The Gold Coast Suns go into the 2021 trade period with a surfeit of picks, a full primary list and so far their retirements and delistings have only cleared up four Category A rookie list spots.
As is traditional in the week immediately following the grand final, the AFL Commission will be meeting to decide the final conditions of the imminent free agency, trade and draft periods, which open with free agency on Friday, October 1. Trading begins on Monday, October 4.
The key to the Suns’ strategy will hinge on whether the AFL Commission allows them to keep their ability to access academy players outside of the draft for a third year and their priority pick at the start of second round.
Should this remain unchanged, as expected, the Gold Coast general manager of list strategy Craig Cameron and incoming general manager of football performance Wayne Campbell will be opening for business as they hold highly desirable picks and players that already have opposition clubs circling.
List moves have been gathering pace this week, with the first delisting following four retirements announced late in the season, while the Suns’ mid-season draft pick Ned Moyle brings the total number of players to 45.
Reports indicate that the Suns have all 38 primary listed players under contract, so they will be using delisted free agency to re-rookie players in order to free up senior spots, although it remains unclear how the minimum requirement of drafting three players will apply to the Suns if they can pre-list academy rookies.
Mabior Chol’s imminent contract will require a senior spot, although rookie-listed players such as Irishman Luke Towey and project player Patrick Murtagh will likely depart after two years each on the list without playing an AFL game and having limited opportunities in the reserves.

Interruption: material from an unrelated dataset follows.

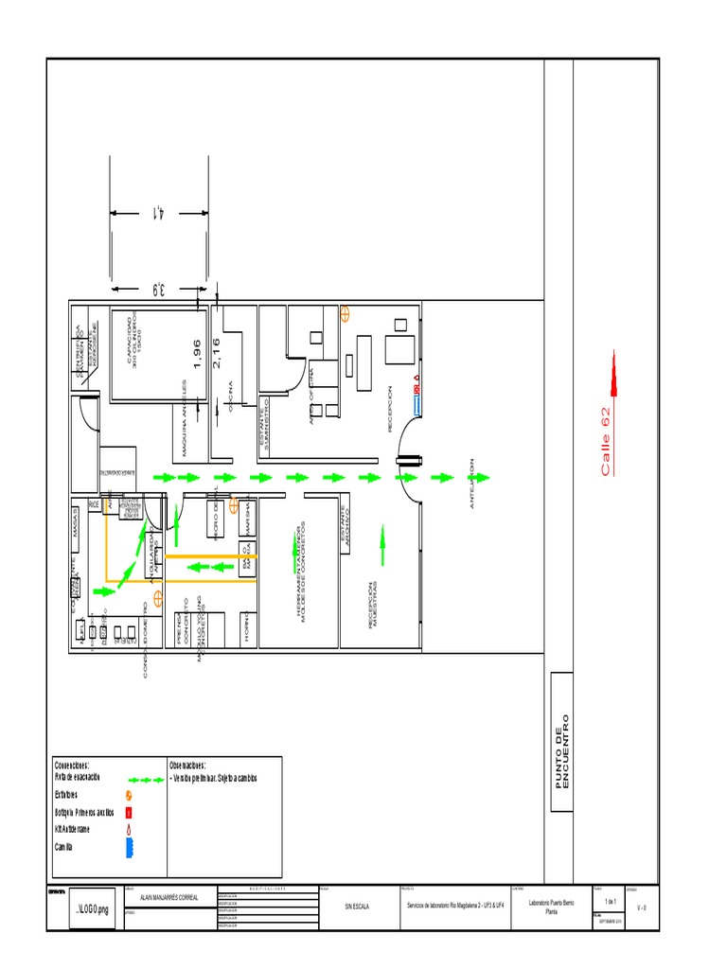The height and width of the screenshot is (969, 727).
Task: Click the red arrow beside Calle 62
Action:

However, it has been the candour of Craig Cameron in recent interviews that has speculation around the Suns’ pick three intensifying during the week, with Richmond and Adelaide believed to be interested in moving up the order.
As previously covered, if the Suns can pre-list academy rookies they aren’t going to use anywhere near all seven of their picks, which are currently three, 19, 22, 43, 55, 58 and 66, and may also look to trade out surplus players, further increasing their draft capital.
First-round draftees from the Rodney Eade period, Brayden Fiorini and Will Brodie, may be offered to Victorian clubs for future picks, while Jacob Townsend awaits his fate at his fourth club and veteran Rory Thompson, unseen since 2018, decides whether to continue playing after ACL reconstructions on both knees.
Ideally, the Suns enter the draft with three first-round draft picks, although some trading may need to be done on the night to get high enough up the order and it remains to be seen where any of those picks might be.
The priority of the Suns’ recruiters over the past three post-seasons has been to balance the list and put the club in the best position to land a big fish, so there is no doubt that pick three is coveted and the club can offer a large front-ended deal while all the young stars are in their early contracts.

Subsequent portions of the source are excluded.